» **DATA FOR THE TASK**:
☆ ☆ ☆ ☆ ☆
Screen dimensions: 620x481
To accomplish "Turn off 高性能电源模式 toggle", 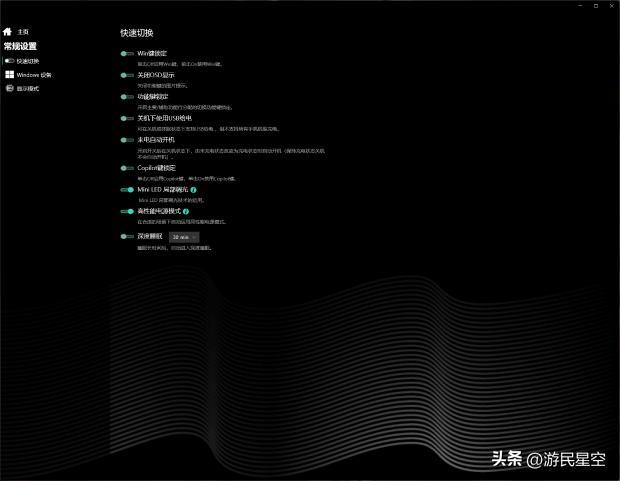I will pyautogui.click(x=127, y=212).
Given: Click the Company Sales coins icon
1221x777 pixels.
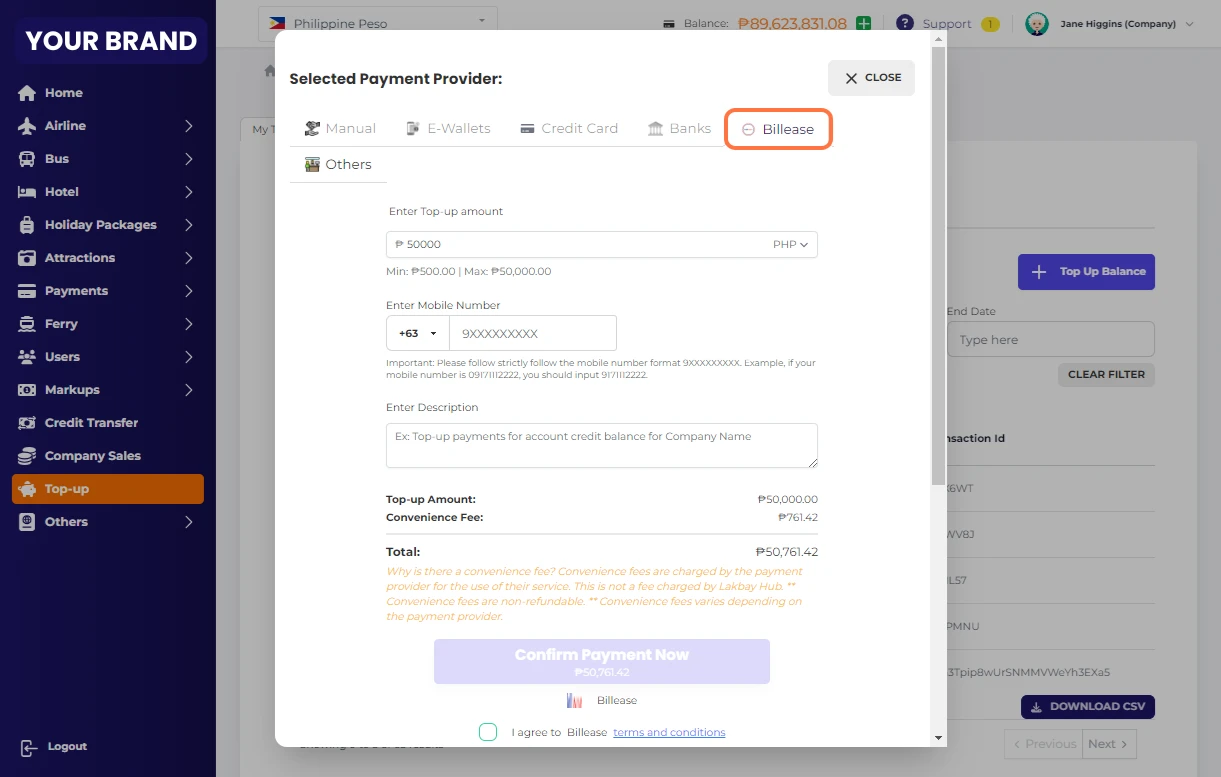Looking at the screenshot, I should (x=27, y=456).
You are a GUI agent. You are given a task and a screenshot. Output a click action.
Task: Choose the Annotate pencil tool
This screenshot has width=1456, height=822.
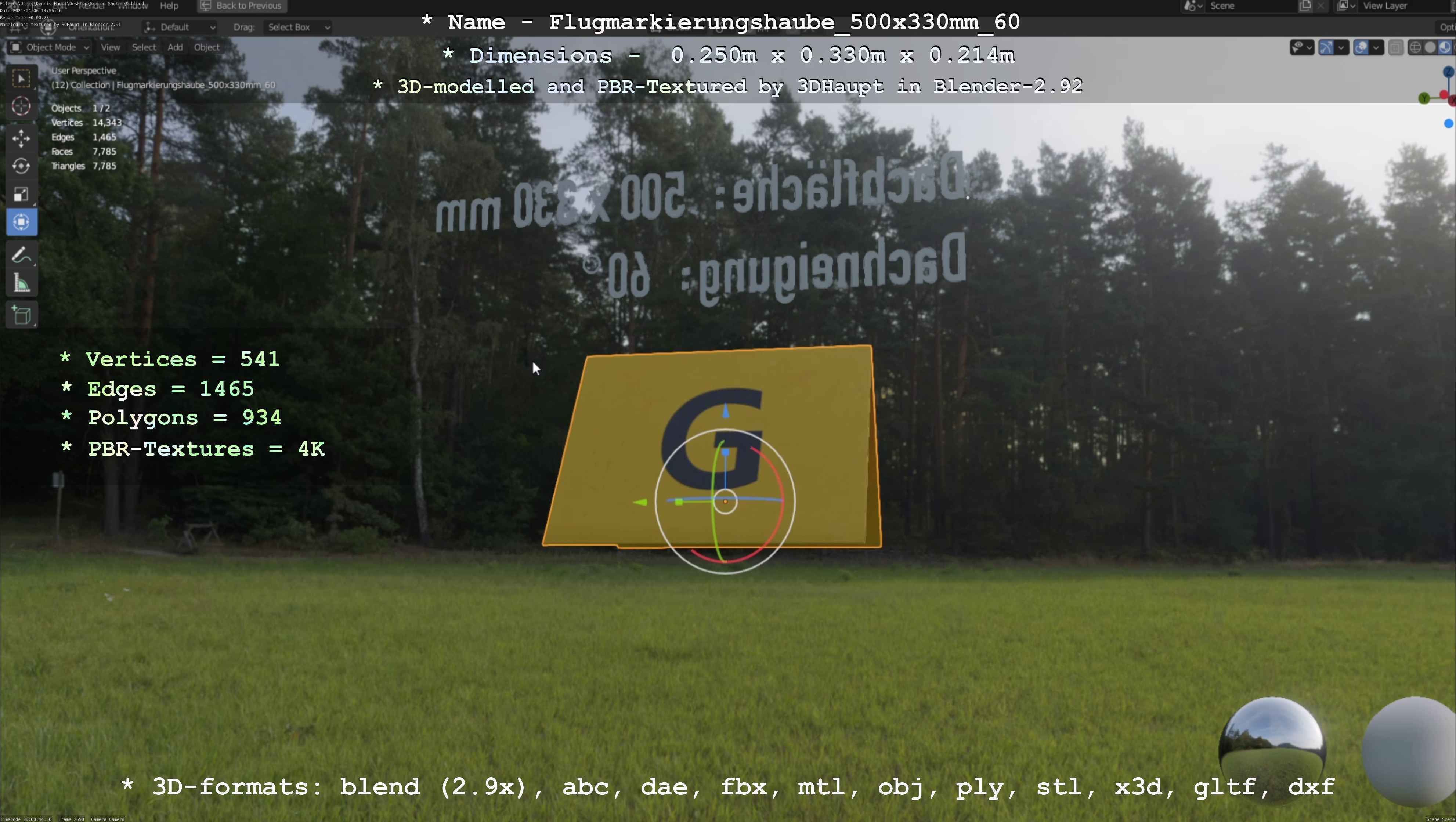click(21, 256)
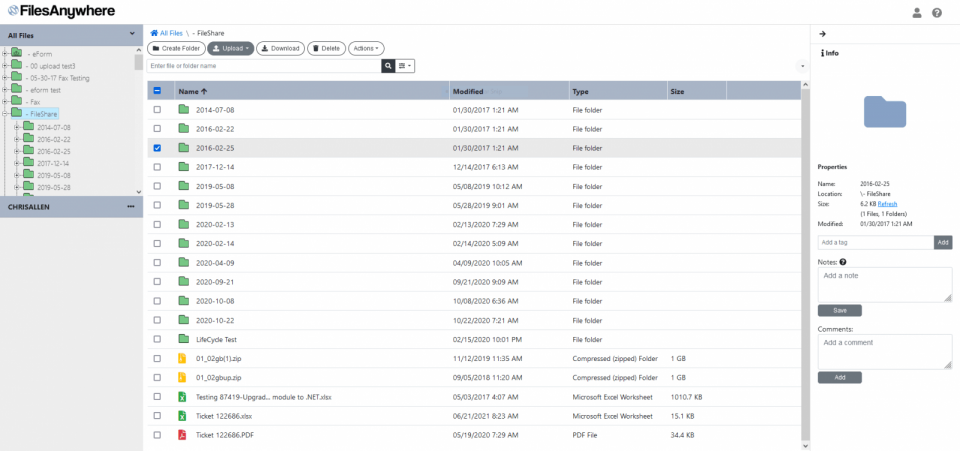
☆ ☆ ☆ ☆ ☆
» **WHAT TO DO**: Recast the entries as a JSON list of strings, one string per line, from the line containing "You are a GUI" up to and including the last line of the entries. Leave out blank lines and the pictures.

» **WRITTEN RESPONSE**:
[
  "You are a GUI agent. You are given a task and a screenshot. Output a click action.",
  "Task: Choose the Annotate pencil tool",
  "This screenshot has width=1456, height=822.",
  "click(21, 256)"
]